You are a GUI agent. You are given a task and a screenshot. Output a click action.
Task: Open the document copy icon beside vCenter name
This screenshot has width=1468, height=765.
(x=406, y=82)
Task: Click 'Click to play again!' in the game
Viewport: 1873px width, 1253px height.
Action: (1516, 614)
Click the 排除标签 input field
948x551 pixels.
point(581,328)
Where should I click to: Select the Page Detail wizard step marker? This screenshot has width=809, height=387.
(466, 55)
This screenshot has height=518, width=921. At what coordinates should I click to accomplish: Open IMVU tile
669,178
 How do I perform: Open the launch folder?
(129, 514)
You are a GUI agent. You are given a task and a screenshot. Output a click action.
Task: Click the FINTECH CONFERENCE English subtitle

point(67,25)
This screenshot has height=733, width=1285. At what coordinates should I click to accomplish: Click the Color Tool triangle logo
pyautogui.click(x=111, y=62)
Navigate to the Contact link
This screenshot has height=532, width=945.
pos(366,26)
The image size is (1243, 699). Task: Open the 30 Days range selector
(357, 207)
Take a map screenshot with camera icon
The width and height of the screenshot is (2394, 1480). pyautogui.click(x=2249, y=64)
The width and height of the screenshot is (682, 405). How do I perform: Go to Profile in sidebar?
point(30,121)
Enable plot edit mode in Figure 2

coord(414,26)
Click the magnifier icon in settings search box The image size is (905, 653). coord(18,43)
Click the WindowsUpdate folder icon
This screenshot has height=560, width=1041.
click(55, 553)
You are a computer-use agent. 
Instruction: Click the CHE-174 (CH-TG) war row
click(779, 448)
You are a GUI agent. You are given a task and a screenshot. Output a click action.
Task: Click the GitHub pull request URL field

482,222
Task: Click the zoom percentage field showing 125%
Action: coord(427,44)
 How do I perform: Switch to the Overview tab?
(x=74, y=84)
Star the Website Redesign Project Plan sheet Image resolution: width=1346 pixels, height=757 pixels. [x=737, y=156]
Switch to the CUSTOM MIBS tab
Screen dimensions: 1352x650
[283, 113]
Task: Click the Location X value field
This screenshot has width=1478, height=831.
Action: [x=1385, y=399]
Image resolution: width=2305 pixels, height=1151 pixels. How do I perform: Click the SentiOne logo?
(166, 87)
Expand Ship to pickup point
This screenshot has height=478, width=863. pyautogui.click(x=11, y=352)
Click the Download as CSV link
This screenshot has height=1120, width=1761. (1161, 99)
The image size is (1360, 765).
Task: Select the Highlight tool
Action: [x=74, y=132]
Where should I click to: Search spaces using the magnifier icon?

□ □ □ □ □

EXERCISE DIRECTIONS:
Above are the records; please copy exactly their first line and each line after it through the line containing "Task: Click 'Click", and no line after that.

TASK SOLUTION:
You are a GUI agent. You are given a task and a screenshot. Output a click action.
Task: Open the document copy icon beside vCenter name
This screenshot has width=1468, height=765.
(x=406, y=82)
Task: Click 'Click to play again!' in the game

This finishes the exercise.